Obviously, adjusted for inflation, the Apollo programme still outsells the Meta in terms of how much was actually spent, with roughly $257 billion spent. But it’s no secret that the cost of GPUs is a continuously growing expense for AI companies.
Recently, OpenAI’s Sam Altman said that he doesn’t care if the company spends upwards of $50 billion a year in developing AGI. The company, as of March, employs as many as 720,000 NVIDIA H100 GPUs for Sora alone. This amounts to about $21.6 billion.
Similarly, all big tech companies are hoping to expand how many GPUs they can obtain by the end of the year, or even by 2025.
Microsoft is aiming for 1.8 million GPUs by the end of the year.
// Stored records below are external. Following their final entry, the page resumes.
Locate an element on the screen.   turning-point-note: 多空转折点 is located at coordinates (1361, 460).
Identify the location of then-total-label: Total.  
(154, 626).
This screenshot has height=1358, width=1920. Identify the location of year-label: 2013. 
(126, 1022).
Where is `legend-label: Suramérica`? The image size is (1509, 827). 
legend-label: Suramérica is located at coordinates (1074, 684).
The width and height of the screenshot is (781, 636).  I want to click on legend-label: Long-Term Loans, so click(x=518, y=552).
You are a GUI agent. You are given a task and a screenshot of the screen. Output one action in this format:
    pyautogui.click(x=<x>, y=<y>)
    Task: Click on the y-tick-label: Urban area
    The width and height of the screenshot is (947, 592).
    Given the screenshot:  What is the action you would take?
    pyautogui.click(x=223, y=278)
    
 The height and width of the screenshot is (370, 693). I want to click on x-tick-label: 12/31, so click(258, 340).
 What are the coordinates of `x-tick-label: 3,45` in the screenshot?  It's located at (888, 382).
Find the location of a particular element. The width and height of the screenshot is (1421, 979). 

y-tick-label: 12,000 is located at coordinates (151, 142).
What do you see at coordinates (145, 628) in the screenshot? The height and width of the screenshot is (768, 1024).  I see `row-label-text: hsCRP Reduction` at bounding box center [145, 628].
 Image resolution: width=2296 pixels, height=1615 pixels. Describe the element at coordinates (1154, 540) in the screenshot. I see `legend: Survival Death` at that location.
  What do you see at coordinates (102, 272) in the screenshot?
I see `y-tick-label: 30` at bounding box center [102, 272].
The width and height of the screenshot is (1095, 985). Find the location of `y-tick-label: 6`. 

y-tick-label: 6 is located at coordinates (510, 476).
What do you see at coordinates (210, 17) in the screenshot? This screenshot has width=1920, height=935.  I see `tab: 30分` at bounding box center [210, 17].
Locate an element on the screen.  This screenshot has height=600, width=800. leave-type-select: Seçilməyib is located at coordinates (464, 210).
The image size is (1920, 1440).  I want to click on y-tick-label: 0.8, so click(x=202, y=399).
Meanwhile, OpenAI hopes to use 10 million GPUs for their latest AI model.
In the meantime, NVIDIA has also been churning out GPUs, with their latest DGX H200 GPU being hand-delivered by CEO Jensen Huang to Altman.
Coming back to LeCun, he pointed out that the need of the hour was the ability to upscale learning algorithms so they could be parallelised across several GPUs. “Progress on this has been kind of slow in the community, so I think we’re kind of waiting for breakthroughs there,” he said.
With that occurring, costs could potentially lower for AI companies, though with increasingly fast upscaling overall, demand could remain the same.